Cuts to MaineCare eligibility left thousands of Mainers without health insurance, many of whom suffer from an alcohol or drug dependencies. Substance abuse programs have fought to remain open in the wake these cuts, and the state’s decision against accepting federal funds to expand MaineCare coverage.
Mercy’s Addiction Recovery Center struggled under an uptick in charity care for addiction treatment following MaineCare cuts to the point where the model became unsustainable, Publicker said.
“Sometimes 20, 30 or 40 percent of patients in our inpatient program were uninsured,” he said.
Back at Milestone in Portland, Fowler said that more than half the people who enter into the detox program have neither private health insurance nor MaineCare. A state block grant, however, helps cover the cost of providing uncompensated care for the uninsured.

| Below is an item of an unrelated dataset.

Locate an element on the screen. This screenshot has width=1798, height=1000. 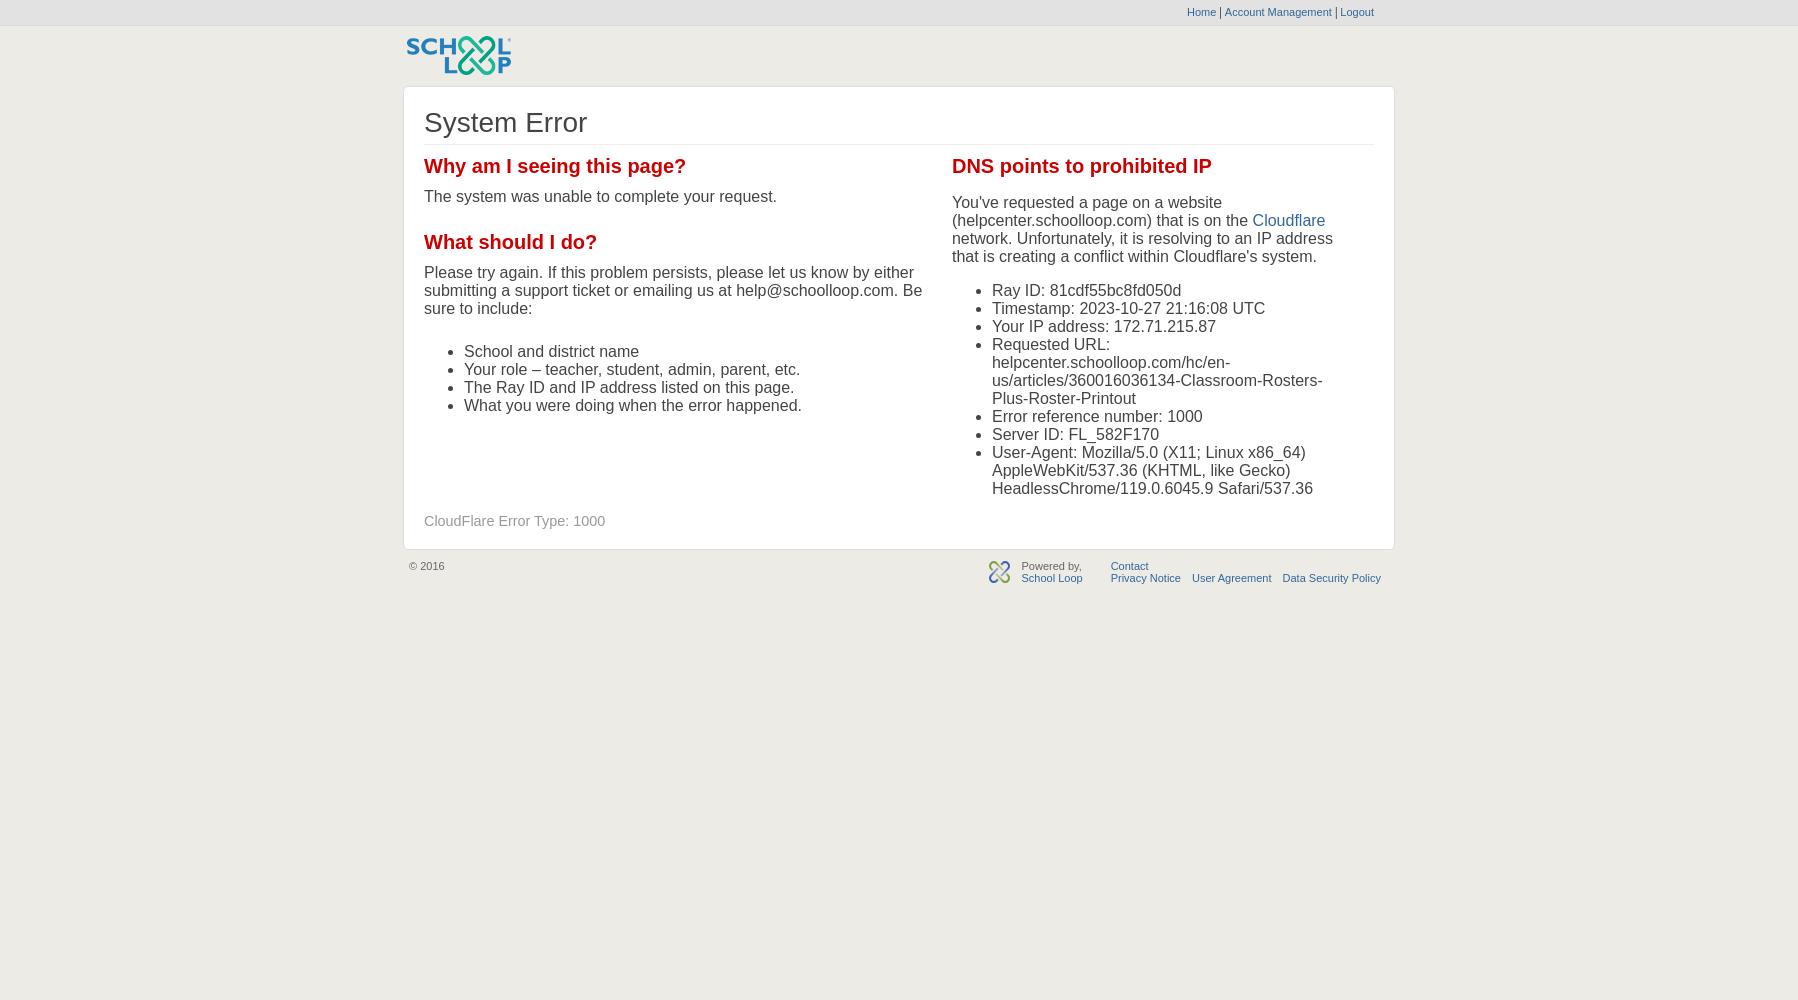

But the real problem for those patients is that their options for outpatient care and counseling after detox are limited because there are few free care programs for people without health insurance.
“It very much impacts what their aftercare plan might look like and their access to treatment options,” Fowler said.
Milestone offers a high-intensity residential treatment program in Old Orchard Beach for people who have struggled to stay in recovery. But only one of the 16 beds available in the program is available to patients without MaineCare. The waitlist for that one bed is years long, Fowler said, even though the program almost always has empty MaineCare beds.
“That’s really unfortunate because people are seeking treatment out of state or people are going without treatment,” he said.